The objective was to upgrade clusterware and database from Oracle 10.2.0.2 to 10.2.0.4 and on top of it apply patch 38. Obviously, both ORACLE_HOMES and database itself were to be upgraded.
In a large company world, I would suggest to create separate RAC cluster, setup standby database there and during the brief outage copy control files and redo logs, start-up database and be done with it.
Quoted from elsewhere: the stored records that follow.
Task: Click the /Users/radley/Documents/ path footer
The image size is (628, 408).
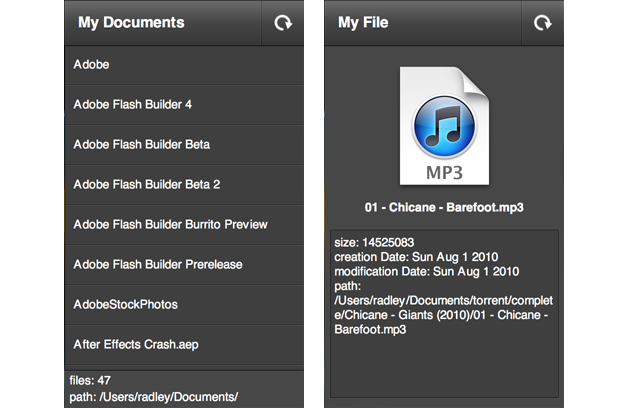Action: click(153, 397)
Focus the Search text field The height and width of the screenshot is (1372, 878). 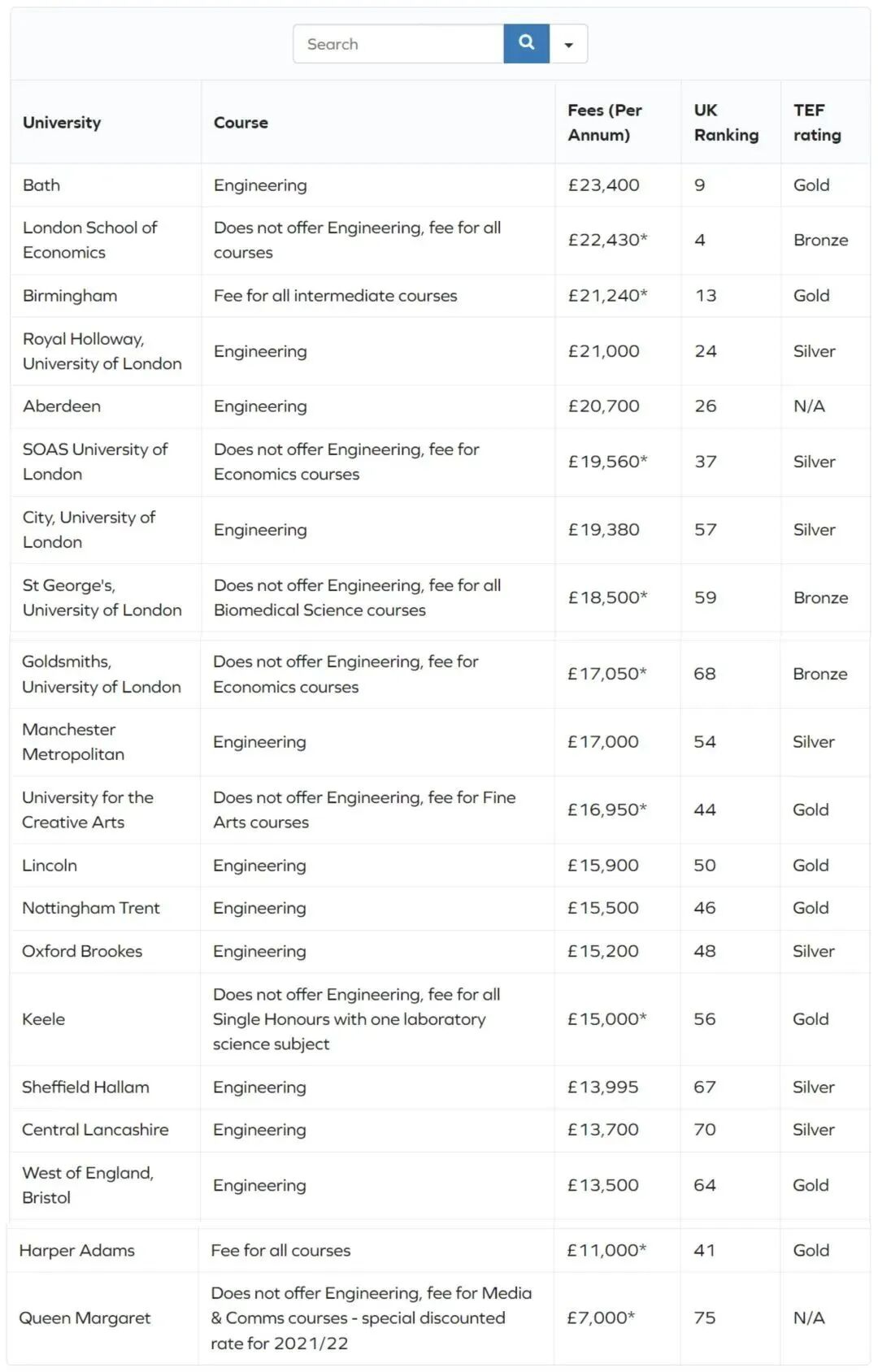[398, 44]
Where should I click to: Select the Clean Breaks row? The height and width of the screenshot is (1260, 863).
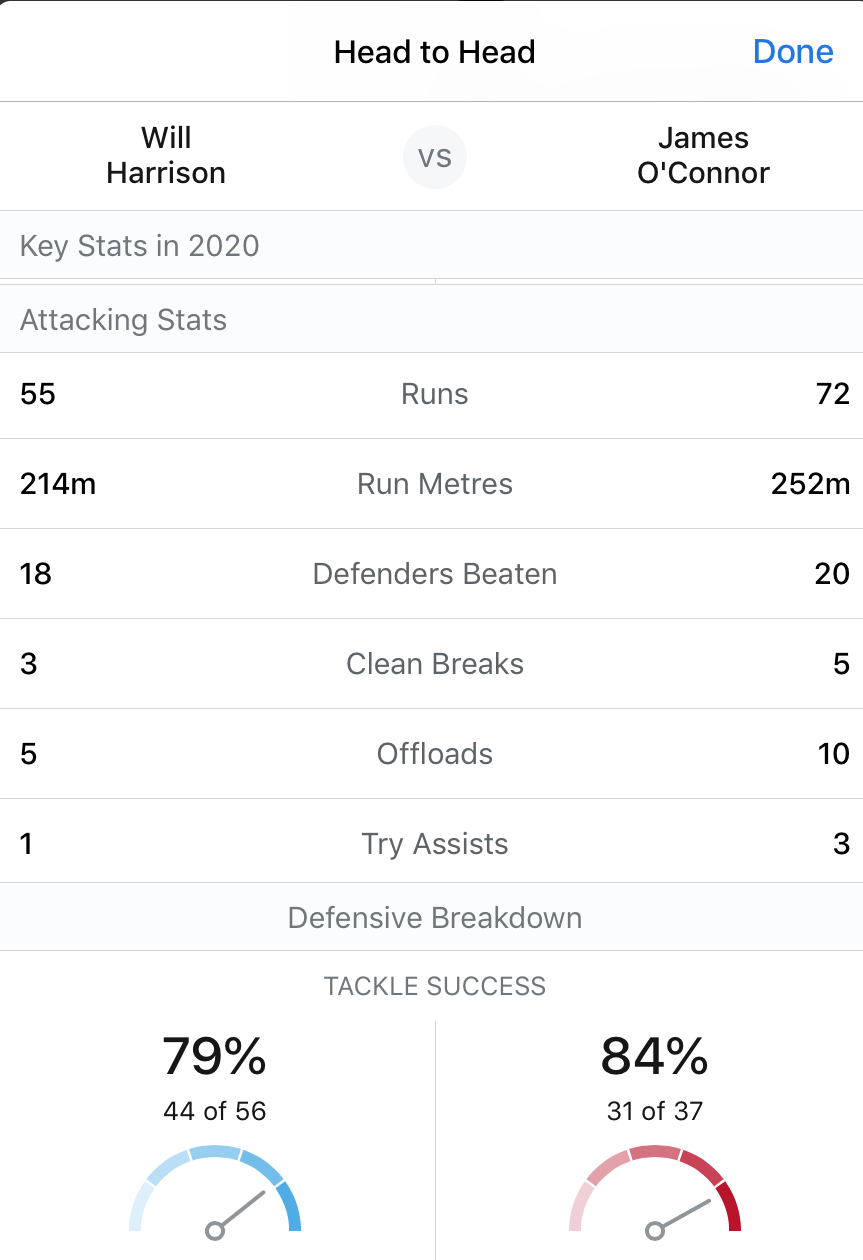tap(431, 664)
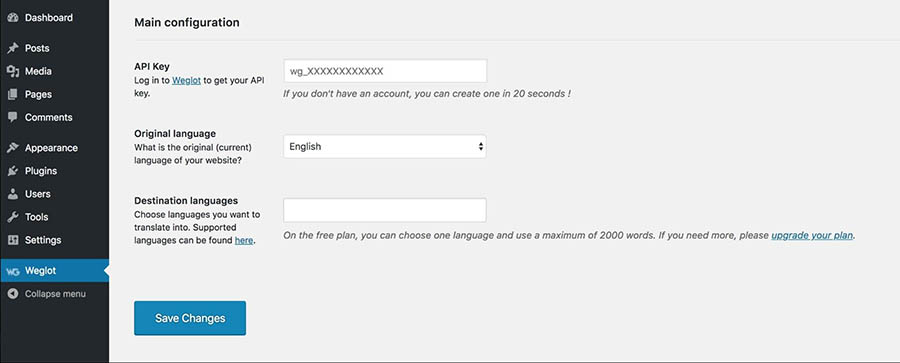The height and width of the screenshot is (363, 900).
Task: Follow the Weglot login link
Action: [x=187, y=81]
This way the fall-back is very simple (start using old system) and most of the work (installing and patching software) can be done without any production impact.
The problem was that customer engaged us only after their fall-back test totally failed and all outage process was based on actually upgrading production system (software and database).
The major issue was that Oracle provided fall-back failed, as downgrade did not worked as expected, as well as nothing was said about proper downgrade of ORACLE_HOMES.
At the end, we arrived to below fall-back procedure:
1) Shutdown all database related Windows services
2) Shutdown clusterware related Windows services
3) Kill ons.exe processes - they sometimes left hanging
4) Take system state backup (IMPORTANT)
5) Backup ocfs and oraclefence drivers
6) Backup database and clusterware Oracle homes
7) Backup Oracle Inventory
8) Backup control files and redo logs
9) Backup OCR using ocrconfig -export <exp_ocr_file.bkp>
10) Backup Voting disk using 'ocopy <voting_file> <exp_voting_file.bkp>'
11) Backup config files (init/tnsnames/listener/sqlnet) (just in case)
During fall-back exercise, we were able to:
1) Restore system state backup in 3 minutes
2) Restore drivers in 3 min (manual copy)
3) Oracle Homes and Inventory Restore was done using rename (1 minute)
4) OCR was restored using "ocrconfig -import" (3 minutes), no need to restore voting disk
5) Database restore from RMAN took 40-50 minutes
6) Redo restore (50GB) took 15 minutes in parallel with database restore
7) Control file restore took 1 minute
8) Database recovery and startup took 5 minutes
Fall-back was 100% successful